* _Estratto da leggere_
▬▬▬▬▬▬

I ricercatori sostengono che questi risultati dovrebbero incoraggiare i governi e le istituzioni sanitarie, a modificare le indicazioni sul trattamento per le donne incinte affette da HIV, molte delle quali vivono nell'Africa subsahariana.

Una sola dose di nevirapina, un farmaco antivirale, prima del parto è in grado di ridurre a metà la probabilità di trasmissione madre-figlio del virus – da circa il 40 al 20%. La medicina in pratica blocca la replicazione del virus. Dopo il parto però le donne che hanno ricevuto una dose di nevirapina sviluppano spesso resistenza al farmaco. Questo significa che il loro organismo non risponde più al più comune trattamento anti HIV – una terapia combinata a base di nevirapina, lamivudina e zidovudina.

Shanin Lockman dell'Harvard School for Public Health di Boston, USA, e colleghi hanno analizzato i dati provenienti da 112 donne infette da HIV del Botswana che hanno ricevuto sia la dose di nevirapina prima del parto, sia la terapia combinata dopo la nascita.

Alcune delle donne sono state sottoposte al trattamento combinato entro sei mesi dal parto, a causa dell'aggravarsi dell'infezione. A causa della resistenza al farmaco, la cura ha però smesso di funzionare nel 47% dei casi.

Dall'altra parte invece, solo il 12% delle donne che hanno potuto aspettare sei mesi dalla fine della gravidanza non ha risposto positivamente al trattamento.

La percentuale è circa uguale a quella registrata in un altro gruppo di donne che non hanno ricevuto la nevirapina durante la gravidanza. La Lockman spiega che queste madri hanno avuto solo la zidovudina, nota anche come AZT, perché all'inizio dello studio (nel 2001) non erano ancora chiari gli effetti positivi della nevirapina nel prevenire la trasmissione del virus da madre a figlio.

▬▬▬▬▬▬

* _Dati da esaminare_

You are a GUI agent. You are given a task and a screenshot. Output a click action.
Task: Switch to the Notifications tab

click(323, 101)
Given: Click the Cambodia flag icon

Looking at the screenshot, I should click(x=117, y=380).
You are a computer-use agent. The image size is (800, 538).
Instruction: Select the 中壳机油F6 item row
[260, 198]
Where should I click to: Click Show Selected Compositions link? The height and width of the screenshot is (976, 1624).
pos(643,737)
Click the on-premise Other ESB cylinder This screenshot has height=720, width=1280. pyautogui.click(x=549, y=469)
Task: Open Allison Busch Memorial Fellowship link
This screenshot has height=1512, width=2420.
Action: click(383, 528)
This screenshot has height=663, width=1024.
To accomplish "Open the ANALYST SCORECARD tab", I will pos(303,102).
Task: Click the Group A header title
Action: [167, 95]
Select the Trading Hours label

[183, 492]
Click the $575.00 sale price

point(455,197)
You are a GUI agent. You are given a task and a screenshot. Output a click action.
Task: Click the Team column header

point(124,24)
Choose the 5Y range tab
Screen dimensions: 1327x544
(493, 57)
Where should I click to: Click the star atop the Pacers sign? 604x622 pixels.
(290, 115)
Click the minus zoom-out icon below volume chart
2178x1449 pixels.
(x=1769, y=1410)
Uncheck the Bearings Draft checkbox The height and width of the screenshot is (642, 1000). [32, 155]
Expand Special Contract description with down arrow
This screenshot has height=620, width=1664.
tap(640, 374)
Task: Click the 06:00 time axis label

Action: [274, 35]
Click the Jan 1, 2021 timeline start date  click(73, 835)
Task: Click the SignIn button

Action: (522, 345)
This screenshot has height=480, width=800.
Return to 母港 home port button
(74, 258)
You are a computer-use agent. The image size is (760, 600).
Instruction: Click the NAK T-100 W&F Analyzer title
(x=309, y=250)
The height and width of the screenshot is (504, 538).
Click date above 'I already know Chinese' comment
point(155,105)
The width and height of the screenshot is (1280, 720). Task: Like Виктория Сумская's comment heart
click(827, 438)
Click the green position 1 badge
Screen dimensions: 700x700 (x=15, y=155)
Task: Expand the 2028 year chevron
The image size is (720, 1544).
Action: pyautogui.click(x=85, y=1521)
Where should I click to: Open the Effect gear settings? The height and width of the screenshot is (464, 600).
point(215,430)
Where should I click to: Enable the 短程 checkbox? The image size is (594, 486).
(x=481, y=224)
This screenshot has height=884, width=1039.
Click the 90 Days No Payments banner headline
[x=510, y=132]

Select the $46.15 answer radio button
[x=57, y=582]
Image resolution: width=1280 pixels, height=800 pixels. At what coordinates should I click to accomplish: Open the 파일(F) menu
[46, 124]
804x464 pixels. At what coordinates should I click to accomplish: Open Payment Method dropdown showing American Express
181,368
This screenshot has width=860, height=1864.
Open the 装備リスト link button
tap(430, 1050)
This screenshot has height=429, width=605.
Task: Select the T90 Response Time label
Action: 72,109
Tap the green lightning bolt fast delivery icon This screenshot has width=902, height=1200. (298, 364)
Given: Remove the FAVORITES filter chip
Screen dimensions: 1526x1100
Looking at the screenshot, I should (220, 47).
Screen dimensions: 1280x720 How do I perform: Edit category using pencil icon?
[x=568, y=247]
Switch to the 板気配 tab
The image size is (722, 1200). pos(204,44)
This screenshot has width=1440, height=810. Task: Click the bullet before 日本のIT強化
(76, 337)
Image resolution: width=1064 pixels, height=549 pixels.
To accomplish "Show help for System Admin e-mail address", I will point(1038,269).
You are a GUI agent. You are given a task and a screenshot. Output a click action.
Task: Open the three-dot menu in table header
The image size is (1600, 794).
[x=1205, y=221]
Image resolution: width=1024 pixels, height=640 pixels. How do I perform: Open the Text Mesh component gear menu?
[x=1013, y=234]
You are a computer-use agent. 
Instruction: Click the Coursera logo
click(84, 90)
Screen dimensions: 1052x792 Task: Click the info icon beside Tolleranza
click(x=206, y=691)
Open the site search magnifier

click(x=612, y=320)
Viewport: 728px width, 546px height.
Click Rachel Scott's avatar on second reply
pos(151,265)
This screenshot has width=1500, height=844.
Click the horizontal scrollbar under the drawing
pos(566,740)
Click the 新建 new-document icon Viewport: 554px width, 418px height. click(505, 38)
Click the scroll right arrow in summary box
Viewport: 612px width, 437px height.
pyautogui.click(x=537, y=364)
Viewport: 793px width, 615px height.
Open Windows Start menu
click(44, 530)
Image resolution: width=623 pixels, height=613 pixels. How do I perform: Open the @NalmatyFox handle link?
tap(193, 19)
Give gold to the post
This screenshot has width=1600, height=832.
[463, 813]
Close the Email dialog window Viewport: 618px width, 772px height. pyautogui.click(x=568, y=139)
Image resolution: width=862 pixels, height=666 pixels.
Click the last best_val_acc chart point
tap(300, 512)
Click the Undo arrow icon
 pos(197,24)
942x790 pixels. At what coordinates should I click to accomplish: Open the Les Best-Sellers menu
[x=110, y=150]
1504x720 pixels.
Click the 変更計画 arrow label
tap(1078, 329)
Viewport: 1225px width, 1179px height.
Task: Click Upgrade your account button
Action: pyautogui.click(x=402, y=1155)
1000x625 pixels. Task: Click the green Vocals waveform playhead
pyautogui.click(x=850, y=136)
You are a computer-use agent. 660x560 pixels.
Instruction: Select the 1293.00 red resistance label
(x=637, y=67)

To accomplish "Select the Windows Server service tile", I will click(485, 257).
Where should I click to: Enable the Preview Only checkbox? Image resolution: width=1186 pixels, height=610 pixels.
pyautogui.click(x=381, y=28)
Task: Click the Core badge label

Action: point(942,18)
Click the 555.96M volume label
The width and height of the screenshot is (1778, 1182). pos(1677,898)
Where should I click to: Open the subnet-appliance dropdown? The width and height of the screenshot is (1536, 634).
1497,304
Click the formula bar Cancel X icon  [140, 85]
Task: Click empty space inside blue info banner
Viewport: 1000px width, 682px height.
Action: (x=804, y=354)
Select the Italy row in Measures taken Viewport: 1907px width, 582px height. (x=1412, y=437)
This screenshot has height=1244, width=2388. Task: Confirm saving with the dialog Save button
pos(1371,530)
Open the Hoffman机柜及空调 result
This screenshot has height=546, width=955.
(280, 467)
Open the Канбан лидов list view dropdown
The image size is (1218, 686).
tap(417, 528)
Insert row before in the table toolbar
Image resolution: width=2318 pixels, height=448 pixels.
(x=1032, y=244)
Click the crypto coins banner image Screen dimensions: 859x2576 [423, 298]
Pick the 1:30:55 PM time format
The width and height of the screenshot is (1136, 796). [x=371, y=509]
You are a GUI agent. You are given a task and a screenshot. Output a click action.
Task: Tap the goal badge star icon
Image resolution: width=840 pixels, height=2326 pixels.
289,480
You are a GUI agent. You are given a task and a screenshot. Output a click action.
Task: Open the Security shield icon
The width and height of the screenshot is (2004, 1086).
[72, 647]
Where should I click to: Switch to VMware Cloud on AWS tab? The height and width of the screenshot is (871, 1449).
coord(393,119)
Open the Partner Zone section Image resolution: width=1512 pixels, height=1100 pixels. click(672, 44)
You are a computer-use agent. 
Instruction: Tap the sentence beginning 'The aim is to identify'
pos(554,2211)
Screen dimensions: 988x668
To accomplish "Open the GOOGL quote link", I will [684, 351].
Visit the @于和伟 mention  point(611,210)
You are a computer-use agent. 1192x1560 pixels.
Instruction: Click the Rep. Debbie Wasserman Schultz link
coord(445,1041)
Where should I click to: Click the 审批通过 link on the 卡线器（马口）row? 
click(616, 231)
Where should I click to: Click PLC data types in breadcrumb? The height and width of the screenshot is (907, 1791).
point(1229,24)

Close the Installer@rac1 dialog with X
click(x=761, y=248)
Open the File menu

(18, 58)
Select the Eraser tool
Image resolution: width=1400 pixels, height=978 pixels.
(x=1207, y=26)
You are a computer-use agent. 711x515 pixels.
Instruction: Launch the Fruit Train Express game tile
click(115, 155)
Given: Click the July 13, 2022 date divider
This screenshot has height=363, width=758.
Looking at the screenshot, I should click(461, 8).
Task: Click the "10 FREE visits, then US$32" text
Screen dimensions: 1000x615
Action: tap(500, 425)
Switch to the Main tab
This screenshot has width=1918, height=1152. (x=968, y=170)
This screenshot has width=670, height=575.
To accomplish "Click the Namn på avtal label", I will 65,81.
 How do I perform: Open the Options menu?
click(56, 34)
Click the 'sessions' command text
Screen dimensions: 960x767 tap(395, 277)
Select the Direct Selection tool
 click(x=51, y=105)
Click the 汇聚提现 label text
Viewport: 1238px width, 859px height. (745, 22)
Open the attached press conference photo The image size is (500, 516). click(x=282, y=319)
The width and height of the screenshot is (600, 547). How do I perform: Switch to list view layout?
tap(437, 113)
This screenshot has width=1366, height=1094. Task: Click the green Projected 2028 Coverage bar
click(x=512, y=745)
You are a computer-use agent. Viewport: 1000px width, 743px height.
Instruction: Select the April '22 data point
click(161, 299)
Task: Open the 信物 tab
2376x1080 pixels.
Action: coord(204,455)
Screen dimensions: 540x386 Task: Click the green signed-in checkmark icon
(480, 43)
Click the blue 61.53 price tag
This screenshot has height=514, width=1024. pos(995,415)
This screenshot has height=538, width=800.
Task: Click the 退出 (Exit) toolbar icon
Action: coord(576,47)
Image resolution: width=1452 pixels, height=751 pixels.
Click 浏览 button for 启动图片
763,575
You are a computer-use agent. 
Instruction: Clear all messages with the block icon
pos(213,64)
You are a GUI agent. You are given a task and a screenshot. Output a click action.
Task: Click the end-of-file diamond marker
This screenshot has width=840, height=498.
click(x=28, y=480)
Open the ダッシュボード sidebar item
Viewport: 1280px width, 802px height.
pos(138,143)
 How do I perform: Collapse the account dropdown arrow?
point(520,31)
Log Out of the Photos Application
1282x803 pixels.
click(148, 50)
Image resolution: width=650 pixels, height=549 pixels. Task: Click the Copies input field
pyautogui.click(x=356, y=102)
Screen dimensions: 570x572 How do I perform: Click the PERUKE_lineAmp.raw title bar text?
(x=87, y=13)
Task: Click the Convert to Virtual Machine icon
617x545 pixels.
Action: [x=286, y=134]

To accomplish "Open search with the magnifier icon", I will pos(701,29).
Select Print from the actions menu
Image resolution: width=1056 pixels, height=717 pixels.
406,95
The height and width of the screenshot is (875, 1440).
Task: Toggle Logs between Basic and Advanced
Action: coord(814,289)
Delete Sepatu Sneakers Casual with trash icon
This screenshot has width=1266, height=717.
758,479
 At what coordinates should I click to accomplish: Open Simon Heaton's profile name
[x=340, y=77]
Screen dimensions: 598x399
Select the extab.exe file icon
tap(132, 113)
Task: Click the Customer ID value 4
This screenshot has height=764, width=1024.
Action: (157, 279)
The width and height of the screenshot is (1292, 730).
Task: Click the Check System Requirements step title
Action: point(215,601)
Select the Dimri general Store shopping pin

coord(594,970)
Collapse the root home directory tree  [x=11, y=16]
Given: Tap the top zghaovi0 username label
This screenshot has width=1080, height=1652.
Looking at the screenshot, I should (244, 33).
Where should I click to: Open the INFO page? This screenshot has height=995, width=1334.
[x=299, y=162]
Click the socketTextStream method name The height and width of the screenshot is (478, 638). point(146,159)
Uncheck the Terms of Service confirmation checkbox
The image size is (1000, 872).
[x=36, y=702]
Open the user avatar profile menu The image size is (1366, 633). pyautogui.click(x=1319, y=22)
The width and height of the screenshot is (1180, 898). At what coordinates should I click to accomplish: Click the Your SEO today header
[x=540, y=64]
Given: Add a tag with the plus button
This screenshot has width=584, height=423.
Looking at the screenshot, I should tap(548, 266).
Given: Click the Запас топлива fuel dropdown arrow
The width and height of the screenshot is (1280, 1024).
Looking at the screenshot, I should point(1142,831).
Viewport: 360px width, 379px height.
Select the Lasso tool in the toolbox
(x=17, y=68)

▬▬▬▬▬▬

* _Scopo dell'esercizio_
Cita dall'estratto sulla nevirapina tutto il testo che va da "I ricercatori sostengono" fino a "lamivudina e zidovudina.". Per rispondere, attieniti soltanto all'estratto.

* _La risposta_
I ricercatori sostengono che questi risultati dovrebbero incoraggiare i governi e le istituzioni sanitarie, a modificare le indicazioni sul trattamento per le donne incinte affette da HIV, molte delle quali vivono nell'Africa subsahariana.

Una sola dose di nevirapina, un farmaco antivirale, prima del parto è in grado di ridurre a metà la probabilità di trasmissione madre-figlio del virus – da circa il 40 al 20%. La medicina in pratica blocca la replicazione del virus. Dopo il parto però le donne che hanno ricevuto una dose di nevirapina sviluppano spesso resistenza al farmaco. Questo significa che il loro organismo non risponde più al più comune trattamento anti HIV – una terapia combinata a base di nevirapina, lamivudina e zidovudina.